Laureate Erasmus Prize 2004
Theme: Religion and modernity
‘Religion and Modernity’ was the theme of the 2004 Erasmus Prize. With the award the Foundation wanted to demonstrate the multiplicity of views of modernity and people with different religious backgrounds, both in Europe and in Islamic countries. The choice of three laureates reflects the fact that issues of religion and modernity can be approached in many different ways. The three Islamic thinkers provide a sample of the many routes that can be taken. One of those thinkers was Sadik Jalal al-Azm.
The Syrian philosopher Sadik Jalal al-Azm (1934-2016) was born in Damascus into a prominent Sunni family. He studied in Beirut and in England, and taught modern European philosophy at the University of Damascus from 1977 to 1999. He was later affiliated with various universities in the United States and Europe as a visiting professor.
Sadik al-Azm rose to international prominence with his 1968 book Al-Nakd al-Dhati Ba’da al-Hazima (‘Self-Criticism after the Defeat’), in which he analyses the disillusionment of Arabs following the Six-Day War. Since the 1969 publication of Naqd al-Fikr al-Dini (‘A Critique of Religious Thought’), Al-Azm has been one of the most prominent secular thinkers in the Muslim world.

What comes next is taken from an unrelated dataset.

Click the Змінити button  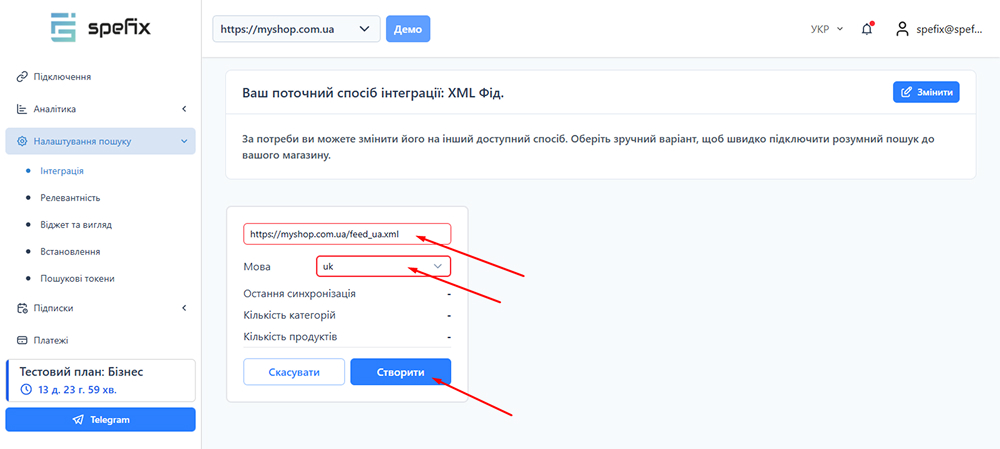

Humanist, Kantian and Enlightenment traditions were among his major sources of inspiration. He did not shrink from intellectual and political debate about the content and meaning of Islam and the relationship between Arab and Christian cultures. His defence of Salman Rushdie was not appreciated in many circles.
In his work he often compared expressions of Islamic and Christian fundamentalism. He reached the conclusion that modernity in the end will have the same result in both cases: religion will be driven out of the public domain and will become a personal matter. Sadik Al-Azm passed away at the age of 82 in Berlin.